The jury has found that Bussey was engaged in the furtherance of the employer's business and that Bussey's failure to look out on this occasion was, under all the circumstances, a failure to exercise care and a proximate cause of the injury. The findings are supported by the evidence. There was no contention in the court of civil appeals that the jury finding was unsupported by factually sufficient evidence.

For these reasons, and having found no merit to any of the points urged by Kimbrough in its appeal to the court of civil appeals, the judgment of the court of civil appeals is reversed and the judgment of the trial court is affirmed.

Dissenting opinion by CALVERT, C. J., in which WALKER and GREENHILL, JJ., join.
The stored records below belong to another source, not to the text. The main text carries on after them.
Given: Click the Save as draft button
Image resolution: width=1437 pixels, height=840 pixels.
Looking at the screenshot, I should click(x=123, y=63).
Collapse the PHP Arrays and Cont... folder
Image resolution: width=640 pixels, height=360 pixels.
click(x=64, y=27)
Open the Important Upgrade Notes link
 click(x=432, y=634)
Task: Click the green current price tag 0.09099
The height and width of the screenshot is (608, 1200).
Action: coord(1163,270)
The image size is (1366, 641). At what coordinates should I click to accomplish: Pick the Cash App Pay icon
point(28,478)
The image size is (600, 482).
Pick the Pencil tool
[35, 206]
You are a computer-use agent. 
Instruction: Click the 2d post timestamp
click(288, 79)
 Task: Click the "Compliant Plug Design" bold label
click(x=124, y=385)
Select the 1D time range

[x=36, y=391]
DANIEL, J., concurs in the result.

CALVERT, Chief Justice (dissenting).

I respectfully dissent.

I am not convinced that Bussey had a duty to keep a lookout for falling limbs and to warn Leadon thereof as an incident of or in the scope of his employment. The only evidence supporting the majority's conclusion that he did have such a duty is that he "had been directed to watch for falling limbs" by some person whose authority to give the direction is not established or acknowledged, and that Bussey had kept a lookout and had warned Leadon of hanging or falling limbs on other occasions.

Although, as to employers subject to the Workmen's Compensation Act but not covered by workmen's compensation insurance, Art. 8306, Sec. 1, V.A.T.C.S., abolishes the fellow servant defense, an injured employee, as a condition to the recovery of damages from his employer must nevertheless establish negligence on the part of the employer. The employer cannot be liable for injuries caused to one employee by reason of the negligence of another, unless the negligence constitutes breach of a duty imposed upon him as an incident of or in the scope of his employment.

The majority's conclusion in this case does not find support in Najera v. Great Atlantic & Pacific Tea Co., 146 Tex. 367, 207 S.W.2d 365 (1948). In that case an employee was injured when a fellow employee left a door open in breach of his duty to keep it closed under certain circumstances.

WALKER and GREENHILL, JJ., join in this dissent.